[Work item]: Only a single number is expected: how many lines of the data hold the word "price".

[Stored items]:
-------

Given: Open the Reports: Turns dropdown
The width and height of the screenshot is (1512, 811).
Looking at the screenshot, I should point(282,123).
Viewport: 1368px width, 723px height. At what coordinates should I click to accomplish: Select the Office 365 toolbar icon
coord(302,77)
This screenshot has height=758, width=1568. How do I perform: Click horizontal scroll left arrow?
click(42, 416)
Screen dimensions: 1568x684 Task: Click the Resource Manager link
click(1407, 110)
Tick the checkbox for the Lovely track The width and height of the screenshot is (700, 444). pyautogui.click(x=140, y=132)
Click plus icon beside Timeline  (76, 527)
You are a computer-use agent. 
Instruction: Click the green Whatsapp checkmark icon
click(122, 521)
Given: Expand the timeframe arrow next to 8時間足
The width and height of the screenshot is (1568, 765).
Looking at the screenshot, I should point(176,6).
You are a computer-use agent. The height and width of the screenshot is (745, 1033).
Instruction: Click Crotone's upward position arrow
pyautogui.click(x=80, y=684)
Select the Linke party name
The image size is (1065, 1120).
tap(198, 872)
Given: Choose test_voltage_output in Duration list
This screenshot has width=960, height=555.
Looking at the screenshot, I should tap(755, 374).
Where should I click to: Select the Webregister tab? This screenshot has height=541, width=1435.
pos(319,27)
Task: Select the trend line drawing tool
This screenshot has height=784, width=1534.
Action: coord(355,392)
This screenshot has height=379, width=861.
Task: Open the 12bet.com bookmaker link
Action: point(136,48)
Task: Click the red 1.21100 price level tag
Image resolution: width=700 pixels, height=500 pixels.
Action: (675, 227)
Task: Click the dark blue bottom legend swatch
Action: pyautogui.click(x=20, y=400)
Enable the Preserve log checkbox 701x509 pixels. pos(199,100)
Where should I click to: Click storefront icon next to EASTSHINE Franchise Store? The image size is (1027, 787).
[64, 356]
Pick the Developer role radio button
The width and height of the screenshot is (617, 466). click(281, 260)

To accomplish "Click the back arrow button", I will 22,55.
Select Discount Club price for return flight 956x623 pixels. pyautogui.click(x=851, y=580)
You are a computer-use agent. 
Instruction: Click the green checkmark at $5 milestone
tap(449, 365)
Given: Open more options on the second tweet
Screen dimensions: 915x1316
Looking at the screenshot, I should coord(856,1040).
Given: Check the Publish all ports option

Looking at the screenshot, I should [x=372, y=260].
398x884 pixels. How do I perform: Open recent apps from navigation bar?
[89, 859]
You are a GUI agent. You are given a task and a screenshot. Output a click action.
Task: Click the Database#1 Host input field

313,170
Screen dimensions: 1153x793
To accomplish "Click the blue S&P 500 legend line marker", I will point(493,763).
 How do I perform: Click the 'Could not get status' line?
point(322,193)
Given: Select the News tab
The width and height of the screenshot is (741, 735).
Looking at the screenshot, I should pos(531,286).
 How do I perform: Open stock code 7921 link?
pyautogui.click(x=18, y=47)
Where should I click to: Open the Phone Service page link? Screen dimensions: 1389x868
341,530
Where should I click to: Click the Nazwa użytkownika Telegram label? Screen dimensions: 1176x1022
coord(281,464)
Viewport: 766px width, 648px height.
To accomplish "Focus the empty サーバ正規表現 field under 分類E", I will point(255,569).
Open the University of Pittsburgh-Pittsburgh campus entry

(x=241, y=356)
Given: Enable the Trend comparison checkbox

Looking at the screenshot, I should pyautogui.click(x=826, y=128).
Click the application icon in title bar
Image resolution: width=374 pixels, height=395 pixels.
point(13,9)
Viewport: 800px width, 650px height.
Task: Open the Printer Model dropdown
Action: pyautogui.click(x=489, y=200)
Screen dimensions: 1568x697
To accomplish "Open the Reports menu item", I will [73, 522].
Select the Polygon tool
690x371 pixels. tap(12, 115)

-------

[Result below]: 2